CI pipeline that catches prompt regressions before new model versions reach production.
A Vitest test suite where each test case is a prompt + expected output pattern. Tests run against the current model version and check: does the output match the expected format (Zod validation)? Does it contain required information? Does the tone match (scored by a separate Claude call)? The suite runs in GitHub Actions on every PR that touches prompt files.
Prototyping with 50 test cases across BRVO's own prompts (chat, audit, lead qualifier). Testing whether model version upgrades (e.g., Sonnet 3.5 → Sonnet 4) break existing behaviour. Early finding: 8 out of 50 test cases failed when switching from Sonnet 3.5 to Sonnet 4 — all were tone-related (Sonnet 4 is more formal by default). This caught issues before they reached production.
Being developed to protect BRVO clients from model update surprises. When Anthropic or OpenAI releases a new model version, BRVO runs the regression suite against it before switching any client over. No more "the chatbot sounds different after the update" complaints.

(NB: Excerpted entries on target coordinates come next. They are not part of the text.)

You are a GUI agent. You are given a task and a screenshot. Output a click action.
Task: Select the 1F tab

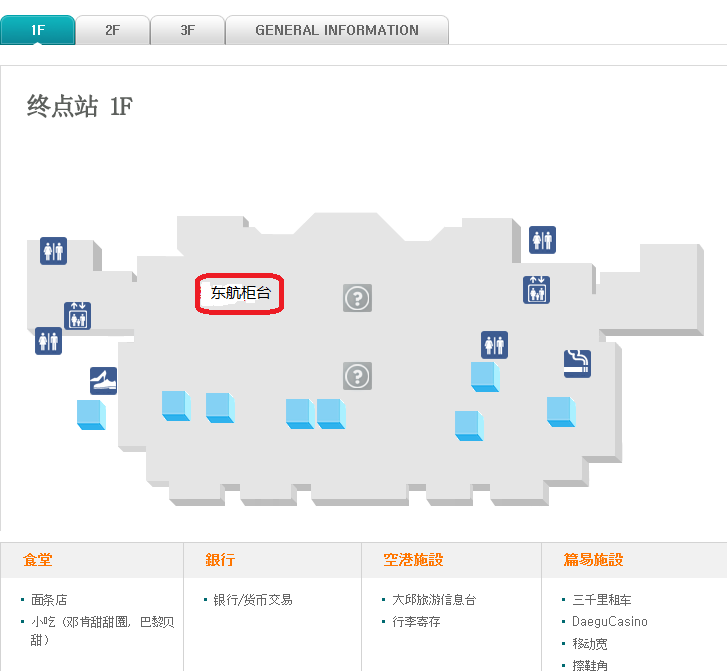coord(38,30)
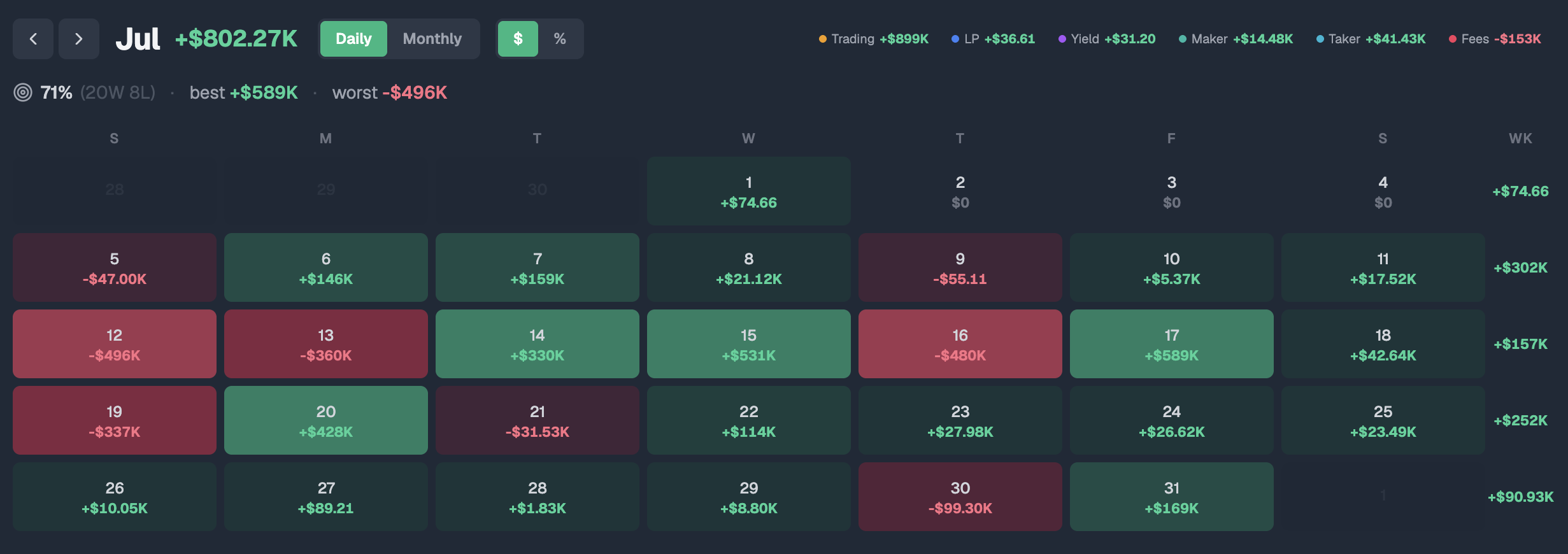Switch to Monthly view
Viewport: 1568px width, 554px height.
tap(432, 39)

A company relying on Claude for customer-facing chat. When Claude updates, the regression suite runs 200 test conversations and flags any where the tone, accuracy, or format has changed.
A marketing tool generating social media posts. The suite checks that output length, hashtag usage, and brand voice haven't shifted after a model update.
A company using AI for document summarisation. The suite verifies that summaries still capture key points, maintain the right length, and don't introduce hallucinations.